In January 2010, Robert Ingraham was brought in to replace Kyle. They recorded their second demo called "The Devil". Mike Bonnetti left the band soon after. In February 2010, the band entered the studio and recorded their first album The Devil is In All of You. It was released on July 9, 2010.

In the following months after the release of the debut album, the band released two singles, "Children Of Evil" and "Funeralopolis" (a cover of an Electric Wizard song).

On March 29, 2011, the band released an EP called Horror In The Eyes. It featured songs that were recorded during the recording of the debut album. The two previously released single were featured on this EP. Horror in the Eyes has had a few good reviews since its release.

In July 2011, Nedry stated that they were planning to begin work on a new EP in August. But it had been pushed back until November due to busy schedules of all the members. In December it was stated through the band's Facebook page that they would enter the studio in January to record their album, Night Of The Black Moon.
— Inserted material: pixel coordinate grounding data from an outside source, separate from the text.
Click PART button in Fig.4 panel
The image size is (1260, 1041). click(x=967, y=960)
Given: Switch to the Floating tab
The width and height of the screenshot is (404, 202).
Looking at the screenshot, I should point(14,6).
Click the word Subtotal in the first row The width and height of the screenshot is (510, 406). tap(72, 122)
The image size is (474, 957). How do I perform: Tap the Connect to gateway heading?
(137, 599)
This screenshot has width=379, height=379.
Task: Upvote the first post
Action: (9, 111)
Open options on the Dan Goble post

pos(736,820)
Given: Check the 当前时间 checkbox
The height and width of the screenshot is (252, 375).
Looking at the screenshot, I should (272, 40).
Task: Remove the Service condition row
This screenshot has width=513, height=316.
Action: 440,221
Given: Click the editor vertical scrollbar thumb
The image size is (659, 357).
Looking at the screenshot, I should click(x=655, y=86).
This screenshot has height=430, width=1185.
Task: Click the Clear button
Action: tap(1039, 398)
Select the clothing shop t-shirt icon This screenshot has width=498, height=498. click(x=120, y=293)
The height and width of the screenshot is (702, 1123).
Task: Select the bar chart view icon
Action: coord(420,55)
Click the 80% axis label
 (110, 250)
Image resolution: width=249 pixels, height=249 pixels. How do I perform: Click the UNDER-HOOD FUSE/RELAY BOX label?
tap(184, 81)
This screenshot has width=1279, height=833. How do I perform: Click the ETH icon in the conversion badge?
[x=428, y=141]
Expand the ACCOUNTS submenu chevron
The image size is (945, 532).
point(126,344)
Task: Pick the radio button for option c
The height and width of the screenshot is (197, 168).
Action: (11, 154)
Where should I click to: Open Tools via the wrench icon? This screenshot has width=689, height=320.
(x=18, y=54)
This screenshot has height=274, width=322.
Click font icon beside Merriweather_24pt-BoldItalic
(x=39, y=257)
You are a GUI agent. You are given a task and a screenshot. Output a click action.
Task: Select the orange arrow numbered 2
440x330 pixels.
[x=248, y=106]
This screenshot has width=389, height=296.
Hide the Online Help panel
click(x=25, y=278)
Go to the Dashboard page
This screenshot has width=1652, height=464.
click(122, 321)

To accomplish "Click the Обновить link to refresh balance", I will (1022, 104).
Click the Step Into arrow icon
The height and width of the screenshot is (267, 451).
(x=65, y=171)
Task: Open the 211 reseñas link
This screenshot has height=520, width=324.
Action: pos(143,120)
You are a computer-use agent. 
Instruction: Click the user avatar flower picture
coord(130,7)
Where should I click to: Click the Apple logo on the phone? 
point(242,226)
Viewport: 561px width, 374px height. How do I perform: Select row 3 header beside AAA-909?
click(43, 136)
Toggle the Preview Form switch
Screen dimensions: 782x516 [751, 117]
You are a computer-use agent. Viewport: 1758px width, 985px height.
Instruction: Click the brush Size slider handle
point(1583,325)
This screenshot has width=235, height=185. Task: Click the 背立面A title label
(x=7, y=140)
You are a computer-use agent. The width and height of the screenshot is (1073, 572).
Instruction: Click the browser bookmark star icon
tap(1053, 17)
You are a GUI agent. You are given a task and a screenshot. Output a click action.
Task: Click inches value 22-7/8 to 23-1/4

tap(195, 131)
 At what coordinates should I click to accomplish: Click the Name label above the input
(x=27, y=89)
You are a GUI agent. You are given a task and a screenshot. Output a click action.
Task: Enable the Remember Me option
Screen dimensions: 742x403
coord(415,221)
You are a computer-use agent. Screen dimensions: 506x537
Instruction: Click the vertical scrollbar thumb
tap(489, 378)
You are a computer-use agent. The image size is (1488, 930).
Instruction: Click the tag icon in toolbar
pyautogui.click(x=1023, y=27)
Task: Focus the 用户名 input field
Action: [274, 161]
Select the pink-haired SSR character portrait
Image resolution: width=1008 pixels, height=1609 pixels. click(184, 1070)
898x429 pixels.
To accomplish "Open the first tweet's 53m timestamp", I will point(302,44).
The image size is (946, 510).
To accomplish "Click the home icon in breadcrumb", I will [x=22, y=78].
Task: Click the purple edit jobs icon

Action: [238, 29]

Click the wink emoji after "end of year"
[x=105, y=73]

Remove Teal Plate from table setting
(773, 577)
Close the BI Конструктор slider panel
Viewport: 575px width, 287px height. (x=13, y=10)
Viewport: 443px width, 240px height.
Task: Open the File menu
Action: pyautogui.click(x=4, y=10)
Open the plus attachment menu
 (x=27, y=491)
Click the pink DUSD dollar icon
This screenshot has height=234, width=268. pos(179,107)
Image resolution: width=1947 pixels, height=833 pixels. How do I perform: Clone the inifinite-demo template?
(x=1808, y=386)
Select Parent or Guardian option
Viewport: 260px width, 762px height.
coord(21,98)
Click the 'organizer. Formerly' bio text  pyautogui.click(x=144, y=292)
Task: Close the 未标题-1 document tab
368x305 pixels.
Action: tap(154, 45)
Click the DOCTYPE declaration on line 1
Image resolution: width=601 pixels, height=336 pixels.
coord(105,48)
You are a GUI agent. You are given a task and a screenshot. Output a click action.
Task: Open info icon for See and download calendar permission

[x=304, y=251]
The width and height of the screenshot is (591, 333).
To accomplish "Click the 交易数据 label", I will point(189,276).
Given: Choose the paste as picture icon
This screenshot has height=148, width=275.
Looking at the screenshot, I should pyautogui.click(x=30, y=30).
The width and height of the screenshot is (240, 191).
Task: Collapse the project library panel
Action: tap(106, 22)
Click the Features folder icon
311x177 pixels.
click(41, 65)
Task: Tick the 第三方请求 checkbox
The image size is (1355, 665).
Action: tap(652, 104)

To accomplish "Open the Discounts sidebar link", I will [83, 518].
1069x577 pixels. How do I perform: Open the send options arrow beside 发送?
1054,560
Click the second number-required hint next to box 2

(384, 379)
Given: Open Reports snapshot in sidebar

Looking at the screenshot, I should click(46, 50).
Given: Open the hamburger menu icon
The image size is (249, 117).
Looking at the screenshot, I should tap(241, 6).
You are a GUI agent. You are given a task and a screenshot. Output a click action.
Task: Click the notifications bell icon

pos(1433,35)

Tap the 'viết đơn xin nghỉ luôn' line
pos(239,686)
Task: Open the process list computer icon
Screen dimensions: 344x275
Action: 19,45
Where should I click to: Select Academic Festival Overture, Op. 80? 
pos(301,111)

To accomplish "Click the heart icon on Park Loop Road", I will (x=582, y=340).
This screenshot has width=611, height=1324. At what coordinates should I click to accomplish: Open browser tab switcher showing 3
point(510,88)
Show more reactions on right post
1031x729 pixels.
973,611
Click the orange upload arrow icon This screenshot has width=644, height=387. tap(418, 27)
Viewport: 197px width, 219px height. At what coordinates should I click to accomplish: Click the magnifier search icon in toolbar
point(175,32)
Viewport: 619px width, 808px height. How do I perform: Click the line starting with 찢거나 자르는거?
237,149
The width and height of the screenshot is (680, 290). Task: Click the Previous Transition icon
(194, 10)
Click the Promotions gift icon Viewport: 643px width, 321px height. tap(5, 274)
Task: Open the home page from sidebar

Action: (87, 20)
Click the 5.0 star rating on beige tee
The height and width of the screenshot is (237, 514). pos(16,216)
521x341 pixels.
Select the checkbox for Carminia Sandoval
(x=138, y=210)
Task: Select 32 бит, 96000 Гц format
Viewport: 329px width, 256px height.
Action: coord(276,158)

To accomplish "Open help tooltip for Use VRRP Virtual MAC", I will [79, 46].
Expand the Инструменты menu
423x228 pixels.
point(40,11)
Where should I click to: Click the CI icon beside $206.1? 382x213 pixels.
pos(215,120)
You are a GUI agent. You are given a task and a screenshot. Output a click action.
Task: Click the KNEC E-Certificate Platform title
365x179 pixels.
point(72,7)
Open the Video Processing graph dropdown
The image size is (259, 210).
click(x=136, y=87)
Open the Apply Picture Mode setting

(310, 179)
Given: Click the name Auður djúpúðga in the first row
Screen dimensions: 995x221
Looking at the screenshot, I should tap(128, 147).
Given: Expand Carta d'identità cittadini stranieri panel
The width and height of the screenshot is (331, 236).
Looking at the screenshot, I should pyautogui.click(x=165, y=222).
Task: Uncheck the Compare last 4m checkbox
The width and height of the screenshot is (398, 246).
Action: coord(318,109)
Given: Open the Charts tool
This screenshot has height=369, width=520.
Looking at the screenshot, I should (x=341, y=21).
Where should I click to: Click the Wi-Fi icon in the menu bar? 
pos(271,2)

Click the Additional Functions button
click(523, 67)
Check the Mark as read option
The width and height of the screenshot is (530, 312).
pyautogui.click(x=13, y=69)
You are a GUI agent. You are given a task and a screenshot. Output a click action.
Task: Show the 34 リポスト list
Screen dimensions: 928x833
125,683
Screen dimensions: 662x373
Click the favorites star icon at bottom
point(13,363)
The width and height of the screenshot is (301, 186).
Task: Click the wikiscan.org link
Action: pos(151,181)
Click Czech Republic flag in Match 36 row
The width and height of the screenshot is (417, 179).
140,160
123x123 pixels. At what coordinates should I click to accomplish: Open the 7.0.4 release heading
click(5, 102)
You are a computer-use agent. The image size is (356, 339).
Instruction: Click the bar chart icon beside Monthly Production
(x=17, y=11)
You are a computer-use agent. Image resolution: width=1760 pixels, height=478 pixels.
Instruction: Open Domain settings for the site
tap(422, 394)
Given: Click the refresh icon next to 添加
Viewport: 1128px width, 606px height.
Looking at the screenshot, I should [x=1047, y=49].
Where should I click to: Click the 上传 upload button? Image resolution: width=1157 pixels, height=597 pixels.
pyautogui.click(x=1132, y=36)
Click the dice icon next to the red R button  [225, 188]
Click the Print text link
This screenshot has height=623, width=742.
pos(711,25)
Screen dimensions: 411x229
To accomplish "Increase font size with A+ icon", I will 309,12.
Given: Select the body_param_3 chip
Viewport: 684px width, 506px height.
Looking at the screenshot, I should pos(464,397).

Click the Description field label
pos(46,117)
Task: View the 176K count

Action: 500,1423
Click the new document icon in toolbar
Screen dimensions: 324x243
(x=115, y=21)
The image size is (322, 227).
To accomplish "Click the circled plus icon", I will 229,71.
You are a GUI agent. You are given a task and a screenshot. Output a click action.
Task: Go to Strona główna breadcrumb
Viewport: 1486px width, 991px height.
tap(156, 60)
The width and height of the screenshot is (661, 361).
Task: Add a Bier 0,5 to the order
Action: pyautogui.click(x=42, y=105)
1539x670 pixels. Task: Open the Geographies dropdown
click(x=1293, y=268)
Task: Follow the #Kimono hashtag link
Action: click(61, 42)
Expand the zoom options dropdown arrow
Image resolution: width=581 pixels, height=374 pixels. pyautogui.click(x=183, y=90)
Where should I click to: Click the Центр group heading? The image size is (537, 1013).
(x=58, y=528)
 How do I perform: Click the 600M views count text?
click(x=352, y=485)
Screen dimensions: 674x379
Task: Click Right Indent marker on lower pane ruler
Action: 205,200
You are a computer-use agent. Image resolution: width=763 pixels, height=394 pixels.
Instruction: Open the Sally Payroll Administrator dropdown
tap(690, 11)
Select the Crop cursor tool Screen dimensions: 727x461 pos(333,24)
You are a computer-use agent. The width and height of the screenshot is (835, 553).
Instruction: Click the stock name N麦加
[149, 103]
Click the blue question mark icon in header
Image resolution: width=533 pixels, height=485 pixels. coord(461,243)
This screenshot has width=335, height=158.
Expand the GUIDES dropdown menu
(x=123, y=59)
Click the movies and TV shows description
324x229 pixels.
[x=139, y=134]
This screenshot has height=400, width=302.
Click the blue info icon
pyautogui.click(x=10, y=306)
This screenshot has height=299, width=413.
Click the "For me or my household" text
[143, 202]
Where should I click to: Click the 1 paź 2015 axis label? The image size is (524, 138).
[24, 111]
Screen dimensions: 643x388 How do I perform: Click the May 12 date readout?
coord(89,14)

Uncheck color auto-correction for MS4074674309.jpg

On February 24 the band released the single "Witches Ride" for free digitally via CD Baby. The song also became available on the compilation, Humid Records: Vol.1, on March 12 on Amazon along with their song "Creatures In The Walls" (mis-labeled as, by Dead Nedry). Night Of The Black Moon was released on March 23, 2012.

=== 2012–present: Lineup change and third album ===
In April 2012, it was announced via the band's Facebook the Brain Murray and Robert Ingraham had left the band to focus on college and their careers. It was stated that a new EP was in the works and that former White Zombie drummer Ivan de Prume and former Nile bassist Chris Lollis would be featured on the recording.

A new single from the upcoming studio release called "Reign Of Terror", was released on December 14, 2012. It featured lead guitar by Scott Von Heldt. It was announced in early 2013 that the EP had become an album, Demons Of The Sabbat, set for release in late 2013.

== Members ==
- Current
- Dead Nedry – lead vocals, guitars, keyboards (2009–present)
- Former
- Kyle Simms – bass (2009–2010)
- Mike Bonnetti – guitars (2009–2010, 2011)
- Brian Murray – drums, percussion (2009–2012)
- Robert Ingraham – bass (2010–2012)
- Session
- Chris Lollis (ex-Nile) – Bass (2012, 2013–present)
- Ivan de Prume (ex-White Zombie) – Drums (2012–present)
- Adam Richardson (ex-Ramesses) – Vocals (2012)
- Scott Von Heldt (ex-Brian "Head" Welch) – Lead Guitar (2012)
- Live
- Jason Thrash – guitars (2010)

== Discography ==
=== Albums ===
- The Devil Is in All of You (2010)
- Night of the Black Moon (2012)
- Demons of the Sabbat (2014)

=== Miscellaneous ===
- Akem Manah (Demo, 2009)
- The Devil (Demo, 2010)
- Horror In The Eyes (EP, 2011)
- Akem Manah (Compilation, 2012)

=== Compilations appearances ===
- Humid Records Vol. 1 (digital Humid Records 2012)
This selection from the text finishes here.